Logiciels internes vieillissants : une discussion en randonnée

Une discussion sur la maintenance logicielle, la dette technique et ces outils internes qui deviennent difficiles à faire évoluer.


Il y a quelques semaines, je suis parti marcher avec une amie. Une sortie assez simple, sans objectif particulier, juste prendre l’air et discuter un peu.

Comme souvent, on a fini par parler de travail.

Elle bosse dans une entreprise où l’IT est important, avec des outils internes qui ont été développés au fil des années — des applications métier devenues essentielles, mais aussi de plus en plus difficiles à maintenir.

Elle m’explique que globalement, ça fonctionne toujours. Le business tourne, les équipes arrivent à faire leur travail. Mais dès qu’il faut faire évoluer quelque chose, c’est une autre histoire.

Un système qui fonctionne… mais devient difficile à faire évoluer

Les développements prennent du temps. Les bugs sont parfois difficiles à comprendre. Et surtout, personne n’a vraiment une vision complète de l’ensemble.

Je lui demande si c’est un sujet identifié en interne.

Elle me dit que oui, évidemment. Tout le monde sait que ce n’est pas idéal. Mais dans les faits, ils n’ont jamais vraiment le temps de s’en occuper.

Il y a toujours autre chose de plus urgent. Une demande métier à traiter rapidement, un incident à corriger, un projet à livrer.

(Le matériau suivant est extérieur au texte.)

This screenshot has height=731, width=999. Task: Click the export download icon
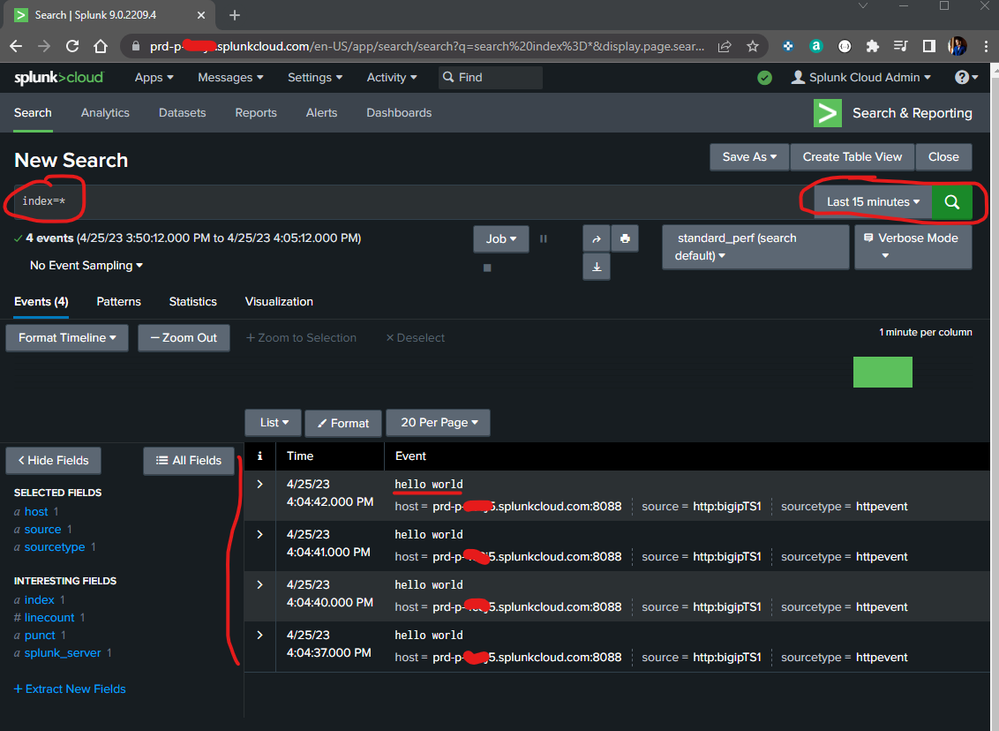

Du coup, ils font comme ils peuvent. Ils corrigent, ils adaptent, ils avancent.

Le moment où la dette technique commence à peser

On a continué à marcher, et elle me donne quelques exemples concrets. Une modification qui a pris plusieurs jours alors qu’elle semblait simple au départ. Un bug qui revient régulièrement sans qu’ils aient vraiment le temps d’en comprendre la cause. Des zones du code que personne ne veut trop toucher.

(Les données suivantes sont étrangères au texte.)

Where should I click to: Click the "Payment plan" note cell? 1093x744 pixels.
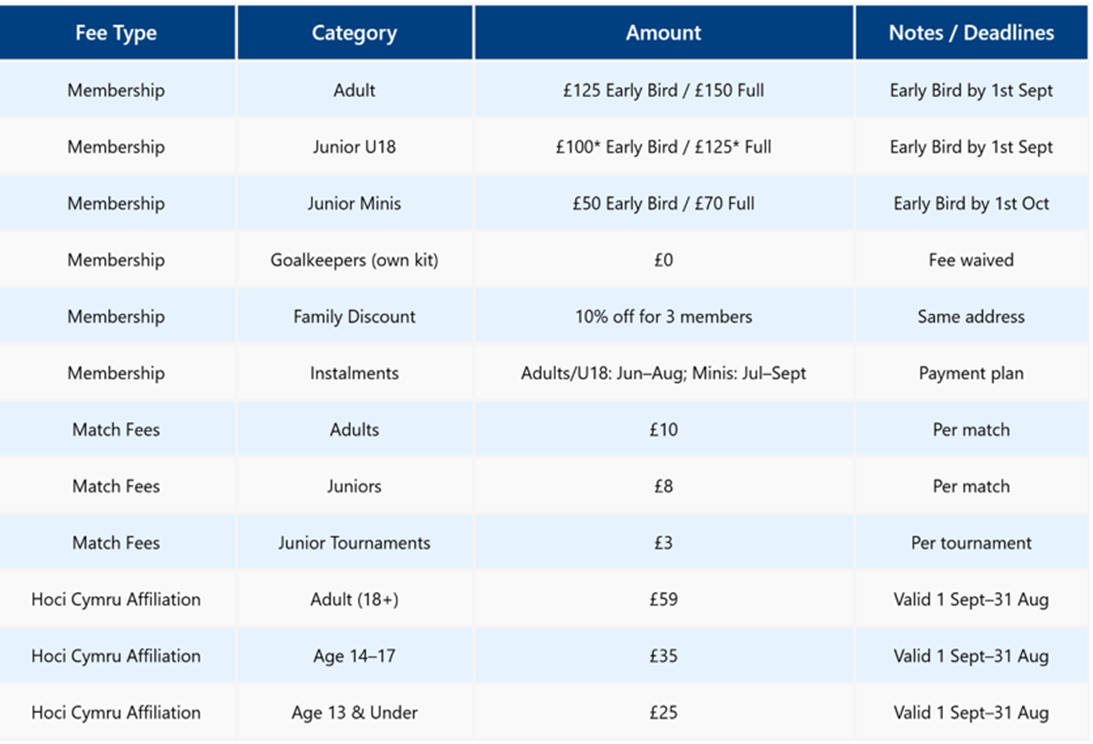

Rien de dramatique pris individuellement.

Mais mis bout à bout, ça pèse.

Ils corrigent, ils adaptent, ils avancent, mais sans vraiment traiter le fond. La dette technique s’installe progressivement, sans qu’il y ait de moment précis où tout bascule.

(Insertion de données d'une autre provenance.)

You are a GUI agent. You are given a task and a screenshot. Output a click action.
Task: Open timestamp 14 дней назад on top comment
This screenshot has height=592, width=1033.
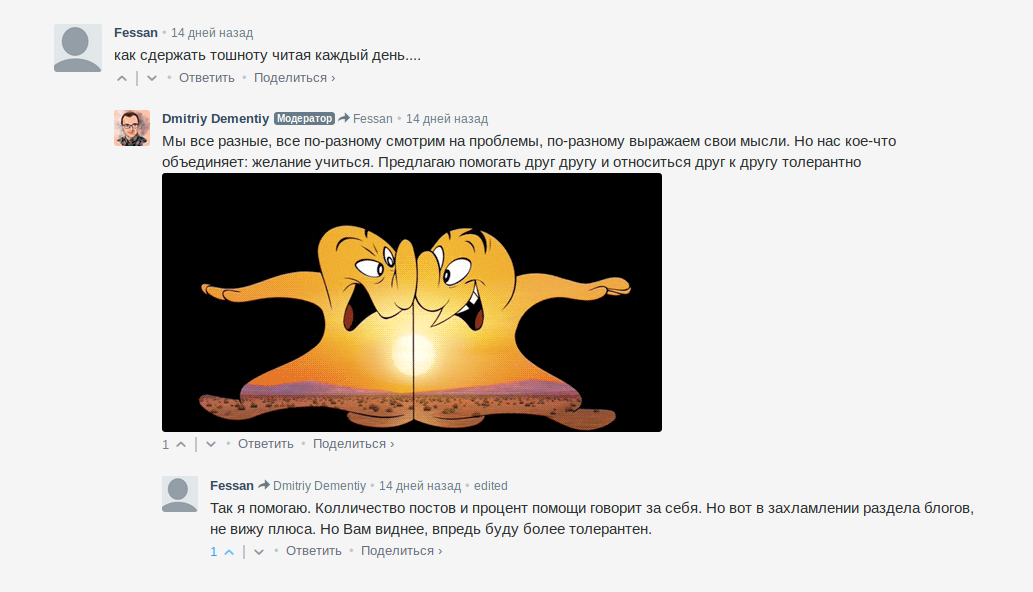pos(212,33)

Je lui demande s’ils ont envisagé une refonte de leur application ou une modernisation progressive de leurs outils.

Elle me répond que oui, plusieurs fois. Mais à chaque fois, ça bloque au même endroit. Difficile de dégager du temps, difficile de mobiliser une équipe sur plusieurs mois, difficile aussi de prioriser ça face aux besoins immédiats.

Reprendre le sujet sans tout arrêter

On est resté là-dessus un moment.

Je lui ai expliqué comment on intervenait parfois dans ce type de contexte. Pas sur des projets massifs, mais plutôt en venant s’intégrer à l’existant, quelques jours par mois, pour traiter ces sujets sans tout remettre en question d’un coup.

Pas sur un projet de refonte complet, mais plutôt sur une approche de maintenance évolutive et progressive.

L’idée n’est pas de tout refaire, mais de remettre un peu de structure là où ça en manque, de sécuriser certaines parties, et d’avancer progressivement.

La discussion s’est arrêtée là, on est passé à autre chose.

Une mise en place progressive

Quelques semaines plus tard, elle m’a recontacté. On a commencé à travailler ensemble sur cette base, avec un rythme d’environ dix jours par mois.

On ne parle pas de transformation radicale. Le reste de l’activité continue normalement. Mais ça leur permet de reprendre certains sujets qu’ils repoussaient depuis longtemps, sans devoir tout arrêter à côté.

Avec le recul, ce qui m’a marqué dans cette histoire, ce n’est pas tellement la situation en elle-même. Je la vois souvent.

C’est plutôt à quel point elle est acceptée comme une forme de normalité.

Les outils fonctionnent, donc on fait avec. Tant que ça tient, on avance.

Et puis un jour, ça devient plus compliqué que prévu, sans qu’il y ait vraiment eu de rupture nette.

Conclusion

Je n’ai pas l’impression qu’il y ait une bonne ou une mauvaise façon de gérer ça. Chaque boîte fait avec ses contraintes, ses priorités, ses moyens.

Mais cette discussion m’est restée en tête.

Parce qu’elle ressemblait beaucoup à d’autres que j’ai eues ces dernières années, souvent dans des contextes différents, mais avec des points communs assez frappants.